- Location of Riverview in Escambia County, Alabama.
- Coordinates: 31°03′31″N 87°04′15″W﻿ / ﻿31.05861°N 87.07083°W
- Country: United States
- State: Alabama
- County: Escambia

Area
- • Total: 1.47 sq mi (3.80 km^{2})
- • Land: 1.45 sq mi (3.75 km^{2})
- • Water: 0.023 sq mi (0.06 km^{2})
- Elevation: 72 ft (22 m)

Population (2020)
- • Total: 163
- • Density: 112.7/sq mi (43.51/km^{2})
- Time zone: UTC-6 (Central (CST))
- • Summer (DST): UTC-5 (CDT)
- FIPS code: 01-65016
- GNIS feature ID: 2407226

= Riverview, Alabama =

Riverview is a town in Escambia County, Alabama, United States. As of the 2020 census, Riverview had a population of 163.

==Geography==
Riverview is located in south-central Escambia County on the south side of the Conecuh River. It is 3 mi south of the city of Brewton and is bordered to the south by the Brewton Municipal Airport.
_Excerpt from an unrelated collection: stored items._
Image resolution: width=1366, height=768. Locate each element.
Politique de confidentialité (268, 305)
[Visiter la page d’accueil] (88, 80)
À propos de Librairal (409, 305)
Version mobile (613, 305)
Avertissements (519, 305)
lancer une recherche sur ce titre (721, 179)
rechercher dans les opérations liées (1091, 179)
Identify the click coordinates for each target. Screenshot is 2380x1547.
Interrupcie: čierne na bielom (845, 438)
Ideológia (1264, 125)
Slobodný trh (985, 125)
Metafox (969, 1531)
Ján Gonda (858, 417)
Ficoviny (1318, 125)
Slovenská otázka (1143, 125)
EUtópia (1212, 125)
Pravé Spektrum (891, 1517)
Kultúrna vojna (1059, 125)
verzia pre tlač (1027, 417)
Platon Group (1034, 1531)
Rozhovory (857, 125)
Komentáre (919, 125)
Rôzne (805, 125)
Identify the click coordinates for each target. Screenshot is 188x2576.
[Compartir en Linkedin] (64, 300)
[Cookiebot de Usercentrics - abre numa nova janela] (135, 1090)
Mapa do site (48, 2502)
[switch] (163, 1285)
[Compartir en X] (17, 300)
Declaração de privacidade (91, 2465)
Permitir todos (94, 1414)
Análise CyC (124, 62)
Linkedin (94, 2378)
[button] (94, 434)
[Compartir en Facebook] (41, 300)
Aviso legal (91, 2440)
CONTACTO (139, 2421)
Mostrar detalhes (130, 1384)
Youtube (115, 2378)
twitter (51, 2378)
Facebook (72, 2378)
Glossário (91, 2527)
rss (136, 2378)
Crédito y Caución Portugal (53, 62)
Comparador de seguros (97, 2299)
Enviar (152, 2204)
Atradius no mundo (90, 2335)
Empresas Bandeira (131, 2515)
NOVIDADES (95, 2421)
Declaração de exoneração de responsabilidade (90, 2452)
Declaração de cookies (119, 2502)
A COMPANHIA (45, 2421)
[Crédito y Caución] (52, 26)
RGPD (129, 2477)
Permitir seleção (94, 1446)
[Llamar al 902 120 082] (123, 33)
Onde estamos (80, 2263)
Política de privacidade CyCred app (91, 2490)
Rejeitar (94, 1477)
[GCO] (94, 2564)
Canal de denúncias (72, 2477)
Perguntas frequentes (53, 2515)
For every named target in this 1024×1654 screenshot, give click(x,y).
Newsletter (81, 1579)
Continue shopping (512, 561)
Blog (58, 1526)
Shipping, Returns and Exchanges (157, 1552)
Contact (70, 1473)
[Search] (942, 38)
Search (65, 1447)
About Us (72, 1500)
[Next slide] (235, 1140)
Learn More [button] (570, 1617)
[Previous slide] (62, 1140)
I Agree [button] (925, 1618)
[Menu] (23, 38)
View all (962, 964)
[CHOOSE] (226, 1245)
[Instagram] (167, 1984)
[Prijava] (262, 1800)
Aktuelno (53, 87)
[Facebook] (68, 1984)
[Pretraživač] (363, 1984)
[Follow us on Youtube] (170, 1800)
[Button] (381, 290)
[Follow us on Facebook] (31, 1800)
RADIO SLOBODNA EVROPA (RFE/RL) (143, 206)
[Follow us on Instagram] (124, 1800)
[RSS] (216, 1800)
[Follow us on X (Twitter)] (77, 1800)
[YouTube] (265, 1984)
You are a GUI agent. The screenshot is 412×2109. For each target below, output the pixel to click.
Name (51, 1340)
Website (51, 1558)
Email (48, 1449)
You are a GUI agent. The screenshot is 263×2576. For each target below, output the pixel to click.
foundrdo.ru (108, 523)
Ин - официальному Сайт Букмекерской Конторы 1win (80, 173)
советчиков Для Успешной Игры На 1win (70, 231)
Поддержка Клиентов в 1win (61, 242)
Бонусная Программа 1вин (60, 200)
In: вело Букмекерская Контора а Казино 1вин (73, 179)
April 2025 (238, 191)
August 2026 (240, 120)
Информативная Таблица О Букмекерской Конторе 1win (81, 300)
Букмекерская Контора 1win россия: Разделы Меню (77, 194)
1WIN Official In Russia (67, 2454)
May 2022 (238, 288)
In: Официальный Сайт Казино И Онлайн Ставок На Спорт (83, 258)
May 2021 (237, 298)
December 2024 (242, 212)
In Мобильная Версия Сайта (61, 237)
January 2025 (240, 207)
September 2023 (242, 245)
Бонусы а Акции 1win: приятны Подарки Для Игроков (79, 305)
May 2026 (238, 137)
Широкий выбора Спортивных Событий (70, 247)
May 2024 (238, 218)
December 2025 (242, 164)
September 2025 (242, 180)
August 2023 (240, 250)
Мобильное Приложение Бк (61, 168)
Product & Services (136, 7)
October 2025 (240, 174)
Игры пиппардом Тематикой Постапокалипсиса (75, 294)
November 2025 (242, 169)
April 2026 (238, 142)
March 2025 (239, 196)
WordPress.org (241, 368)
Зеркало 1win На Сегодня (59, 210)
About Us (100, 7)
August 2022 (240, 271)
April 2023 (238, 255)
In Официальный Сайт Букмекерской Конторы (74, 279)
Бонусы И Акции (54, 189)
Alabama State Route 41 passes through the town, leading north into Brewton and south 4.5 mi to the Florida state line. Milton, Florida, is 31 mi to the south of Riverview.

According to the U.S. Census Bureau, Riverview has a total area of 3.8 km2, of which 0.06 sqkm, or 1.46%, is water.

==Demographics==

As of the census of 2000, there were 99 people, 43 households, and 30 families residing in the town. The population density was 240.0 PD/sqmi. There were 48 housing units at an average density of 116.4 /sqmi. The racial makeup of the town was 93.94% White, 1.01% Black or African American, 1.01% Native American, 1.01% Pacific Islander, and 3.03% from two or more races. 2.02% of the population were Hispanic or Latino of any race.

There were 43 households, out of which 23.3% had children under the age of 18 living with them, 55.8% were married couples living together, 14.0% had a female householder with no husband present, and 30.2% were non-families. 23.3% of all households were made up of individuals, and 4.7% had someone living alone who was 65 years of age or older. The average household size was 2.30 and the average family size was 2.70.

In the town, the population was spread out, with 19.2% under the age of 18, 10.1% from 18 to 24, 25.3% from 25 to 44, 29.3% from 45 to 64, and 16.2% who were 65 years of age or older. The median age was 42 years. For every 100 females, there were 83.3 males. For every 100 females age 18 and over, there were 95.1 males.

The median income for a household in the town was $21,667, and the median income for a family was $22,083. Males had a median income of $26,250 versus $28,750 for females. The per capita income for the town was $13,783. There were 28.0% of families and 21.8% of the population living below the poverty line, including 15.4% of under eighteens and 10.5% of those over 64.

Historical population
| Census | Pop. | Note | %± |
| 1970 | 110 |  | — |
| 1980 | 132 |  | 20.0% |
| 1990 | 90 |  | −31.8% |
| 2000 | 99 |  | 10.0% |
| 2010 | 184 |  | 85.9% |
| 2020 | 163 |  | −11.4% |
U.S. Decennial Census

==Education==
Escambia County Public School System is the local school district.